┌──

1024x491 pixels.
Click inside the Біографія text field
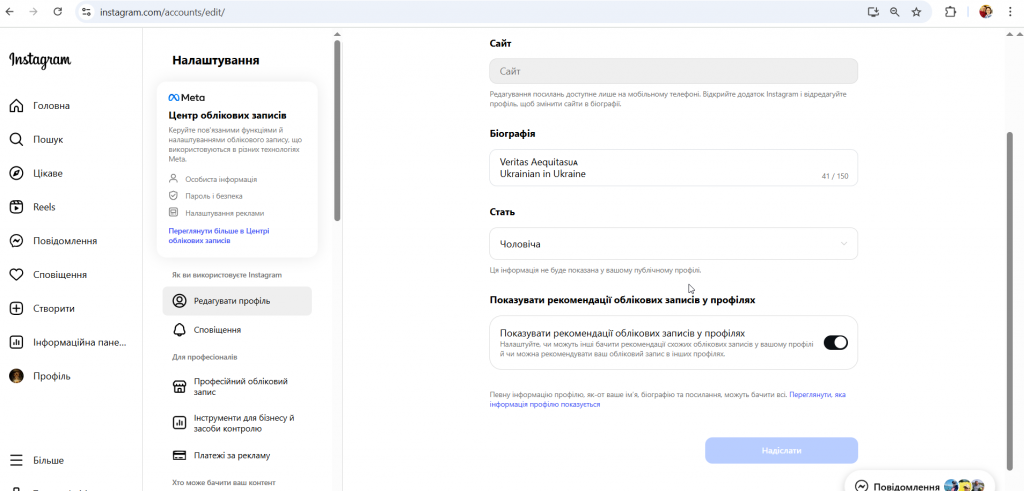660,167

└──
┌──

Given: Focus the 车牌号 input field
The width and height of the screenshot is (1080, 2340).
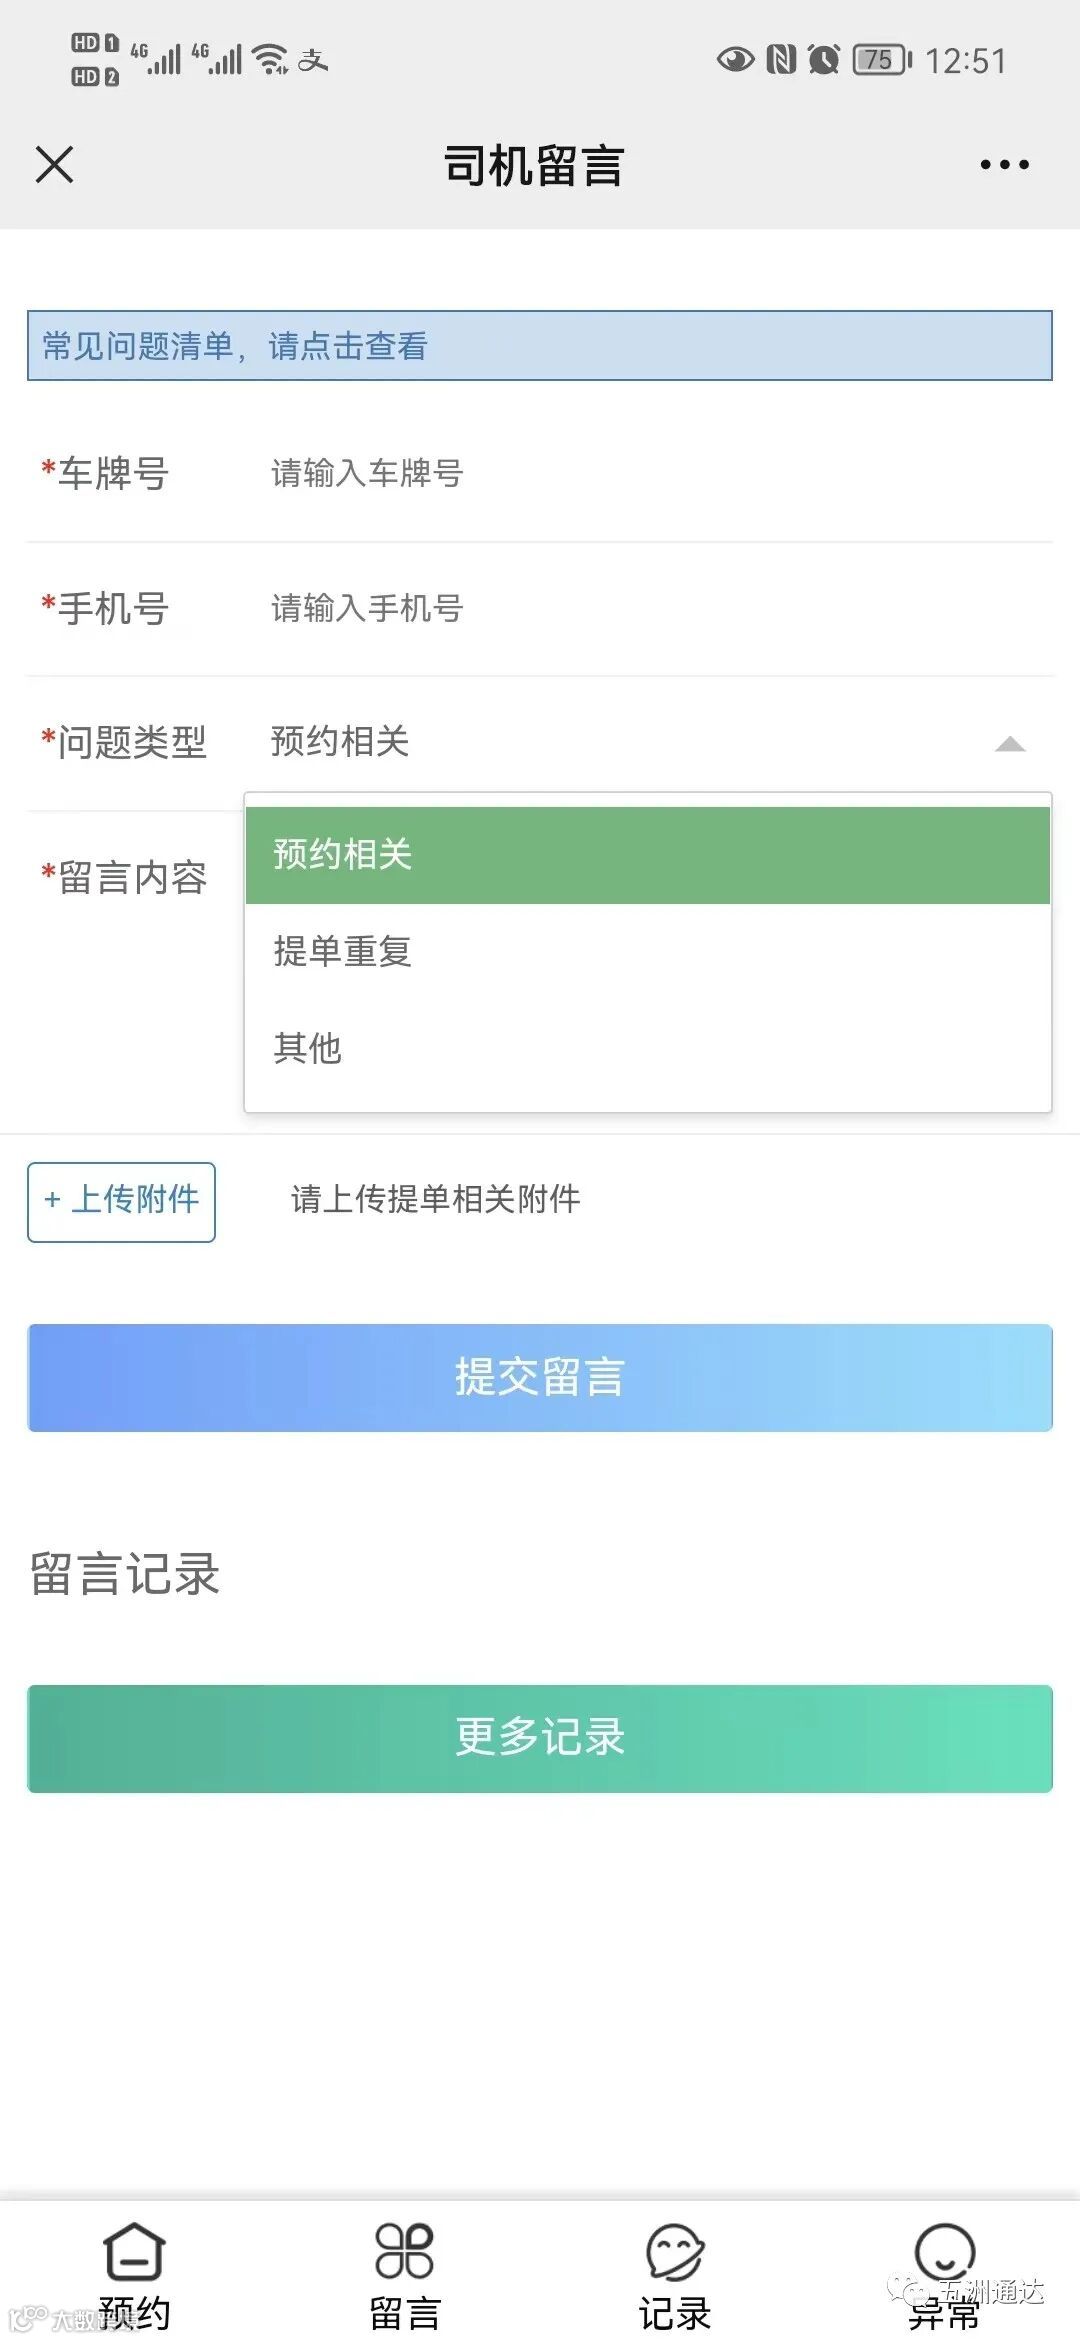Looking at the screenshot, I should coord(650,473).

└──

### Goal of the exercise
Copy out the data above from the line with "Given: Focus the 车牌号 input field" to the line with "Looking at the", including both of those lines. Leave the pictures out.

### Result of this exercise
Given: Focus the 车牌号 input field
The width and height of the screenshot is (1080, 2340).
Looking at the screenshot, I should coord(650,473).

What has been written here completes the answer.